== Excerpt ==
- - -

To prove: The line segments \(AF\) and \(EC\) trisects the diagonal \(BD.\)
\(\left[ {BX = XY = YD = \frac{1}{3}BD} \right]\)
Construction: Join \(A,\,F\) and \(E,\,C.\)
We can observe that \(AECF\) is a parallelogram (\(AE\parallel CF\) and \(AE = CF\))
Thus, \(EC\parallel AF.\)
Now, consider \(\Delta AYB\)
Since \(E\) is the midpoint of \(AB,\) and \(EX\parallel AY,\) the (converse of the) midpoint theorem tells us that \(X\) is the midpoint of \(BY,\) which means that \(BX = XY.\)
Similarly, we can prove that \(XY = YD.\)
Hence, \(BX = XY = YD = \frac{1}{3}BD\) (proved)
We have learned in this article about the midpoint theorem and its application. We have discussed the converse of mid-point theorem in brief. We have learned how these theorems help us to prove other geometric proofs such as if we join the midpoint of any quadrilateral in order we get a parallelogram, intercept theorem, etc.

- - -

== Supplied records ==
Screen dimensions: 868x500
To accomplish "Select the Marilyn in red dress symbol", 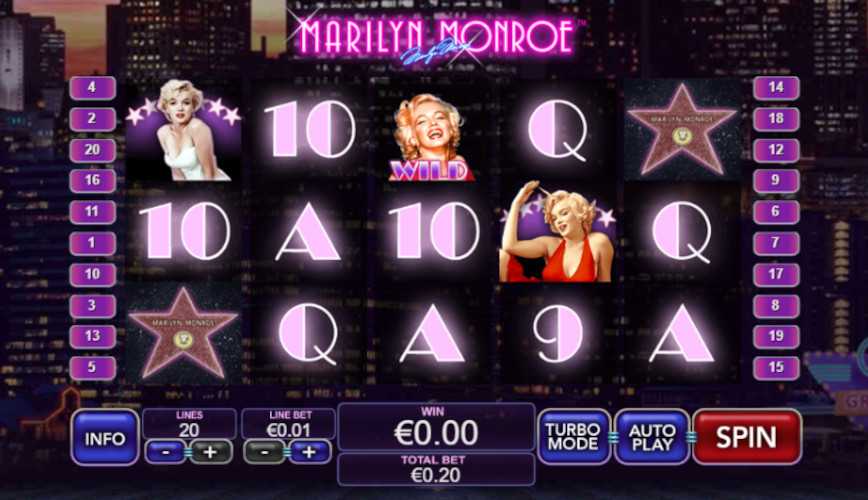I will (556, 231).
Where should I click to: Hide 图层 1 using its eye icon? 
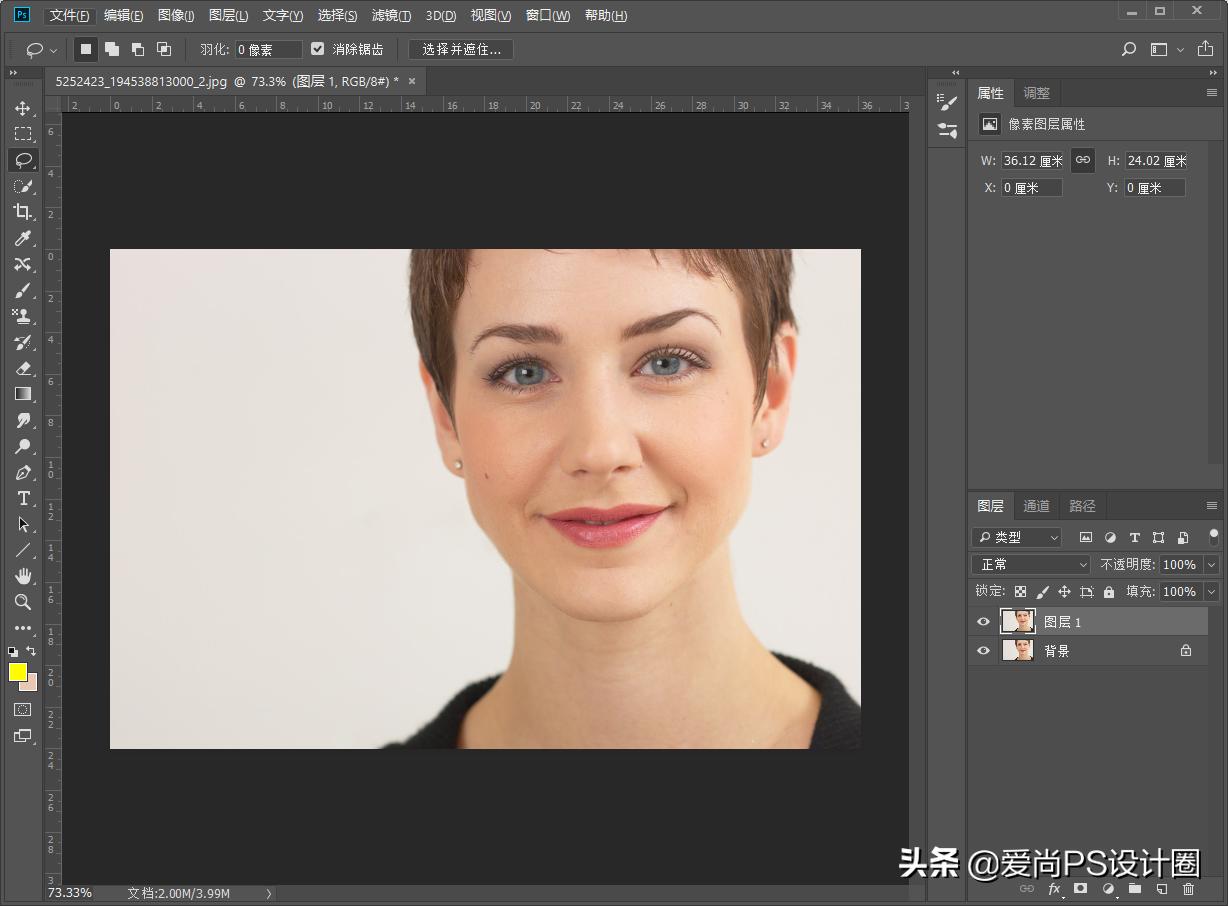pyautogui.click(x=983, y=622)
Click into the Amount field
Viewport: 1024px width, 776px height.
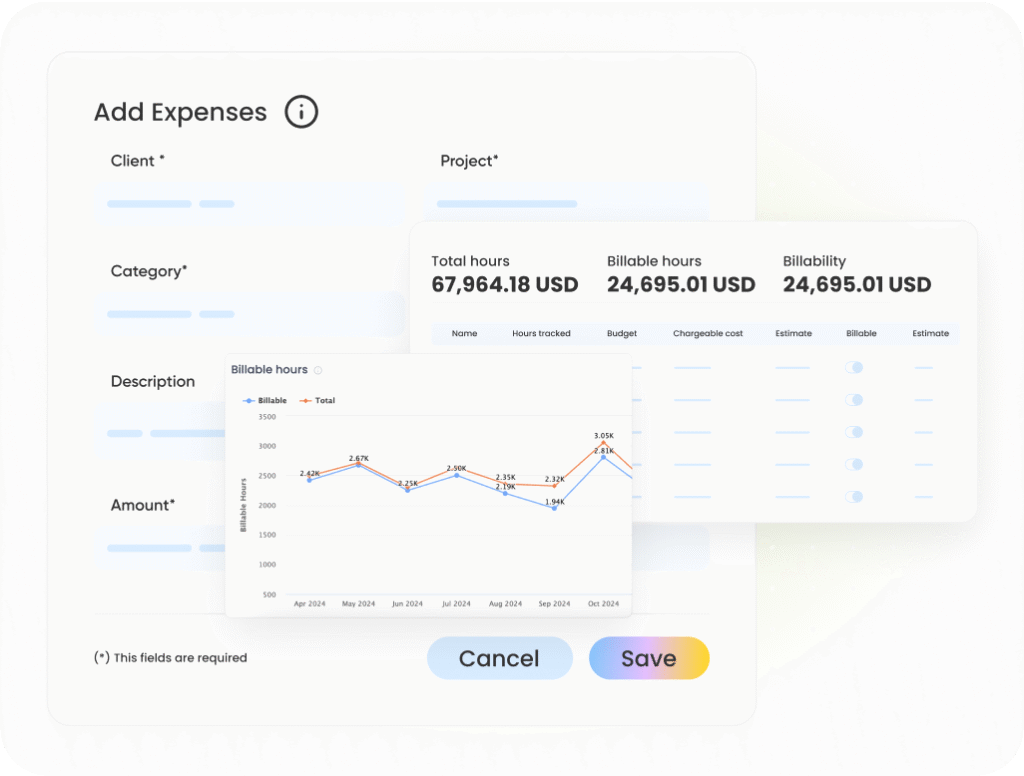click(x=160, y=548)
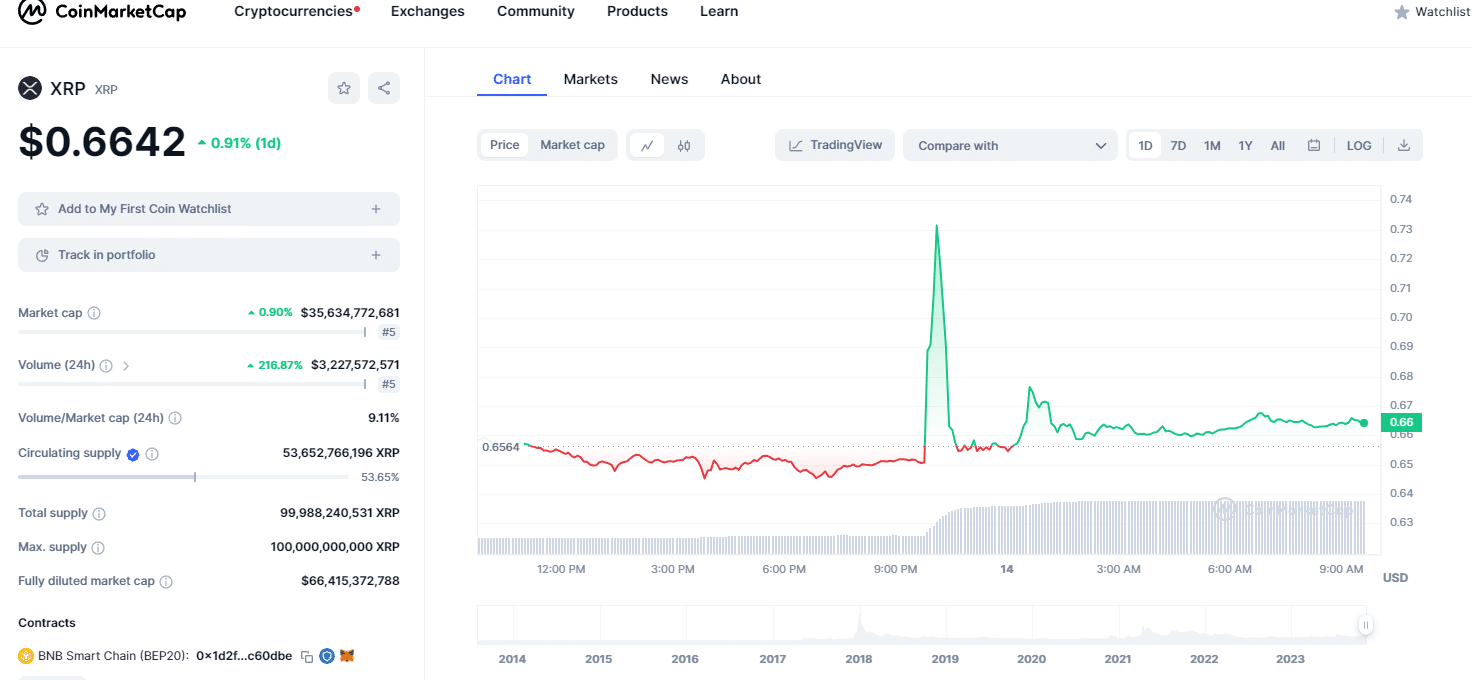Viewport: 1472px width, 680px height.
Task: Click the timeline range slider handle
Action: pos(1365,625)
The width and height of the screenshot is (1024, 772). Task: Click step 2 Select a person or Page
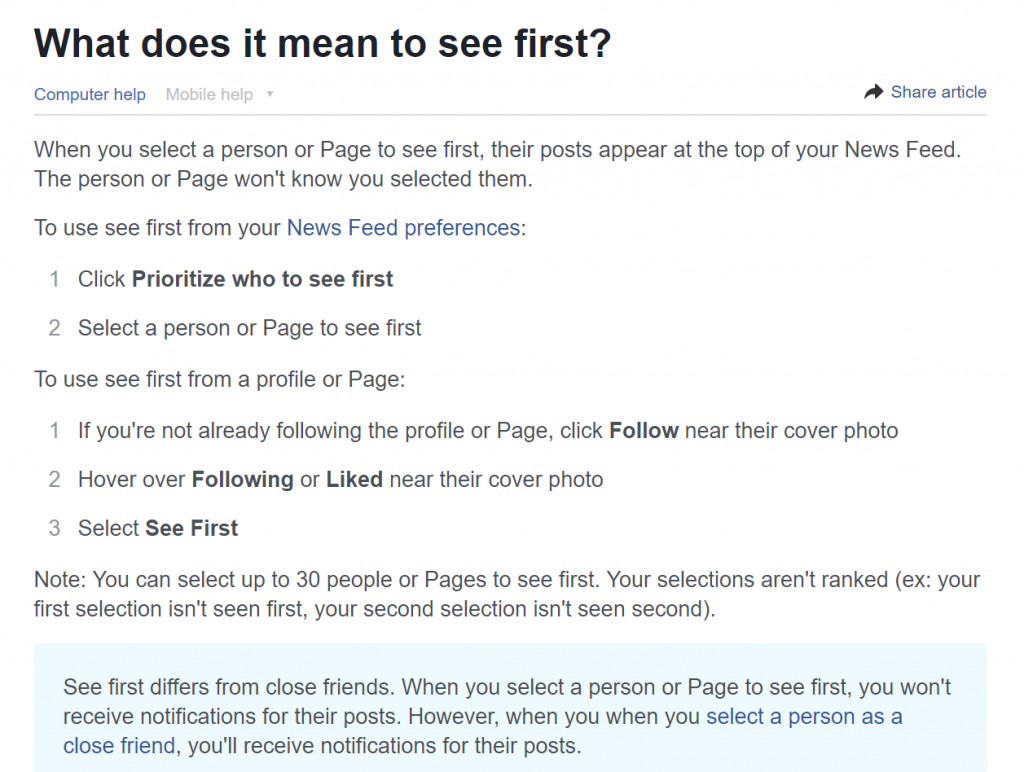[x=249, y=328]
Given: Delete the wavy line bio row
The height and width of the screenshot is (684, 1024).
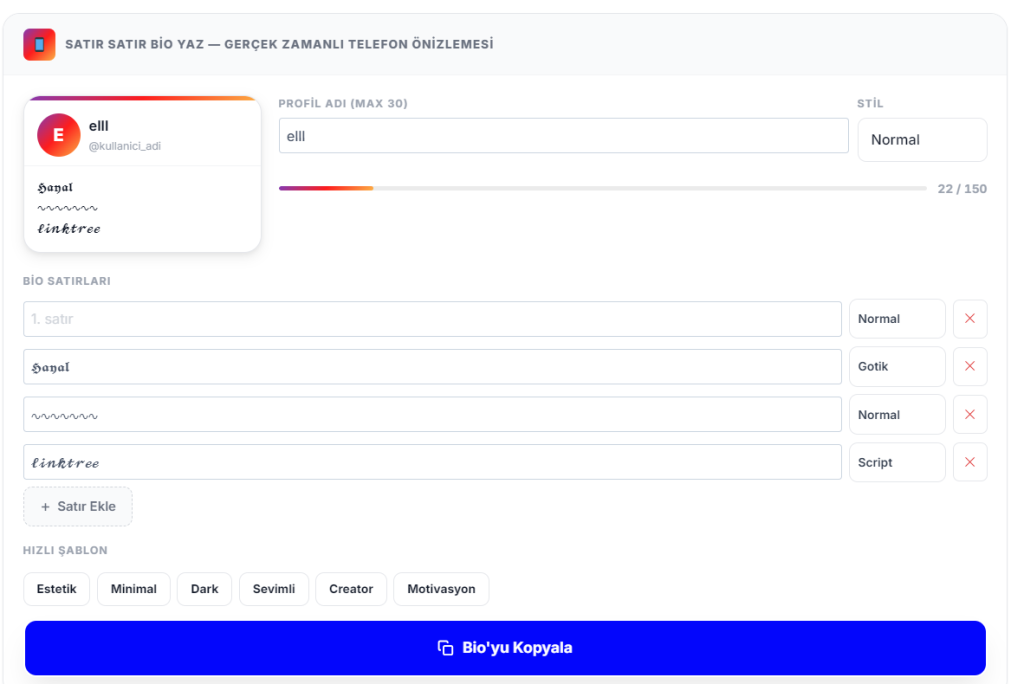Looking at the screenshot, I should tap(970, 415).
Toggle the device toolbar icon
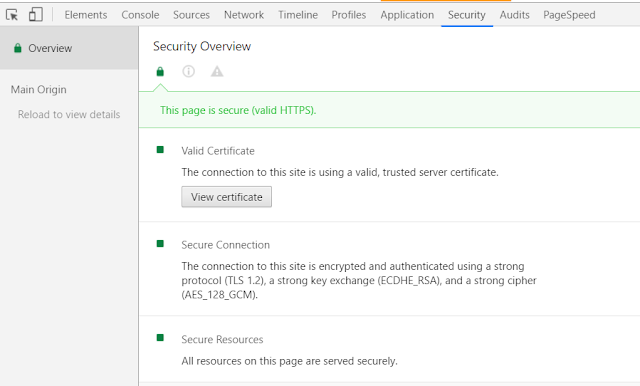Image resolution: width=640 pixels, height=386 pixels. tap(36, 15)
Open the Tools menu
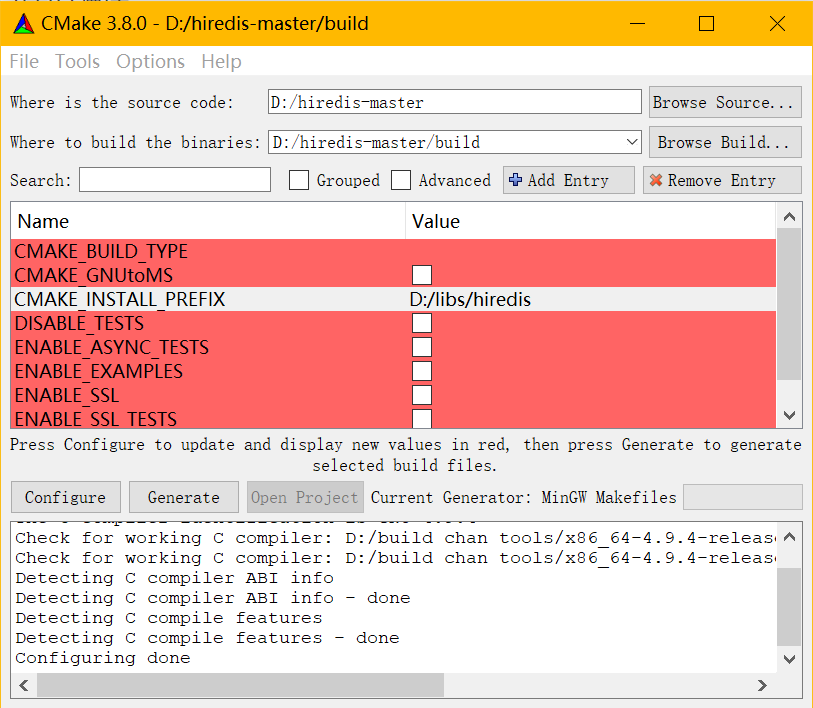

- - -

== Goal of the exercise ==
Retype the midpoint theorem excerpt between "Hence, \(BX = XY" and "intercept theorem, etc.", inclusive. The lines have nothing to do with this.

== Response for this exercise ==
Hence, \(BX = XY = YD = \frac{1}{3}BD\) (proved)
We have learned in this article about the midpoint theorem and its application. We have discussed the converse of mid-point theorem in brief. We have learned how these theorems help us to prove other geometric proofs such as if we join the midpoint of any quadrilateral in order we get a parallelogram, intercept theorem, etc.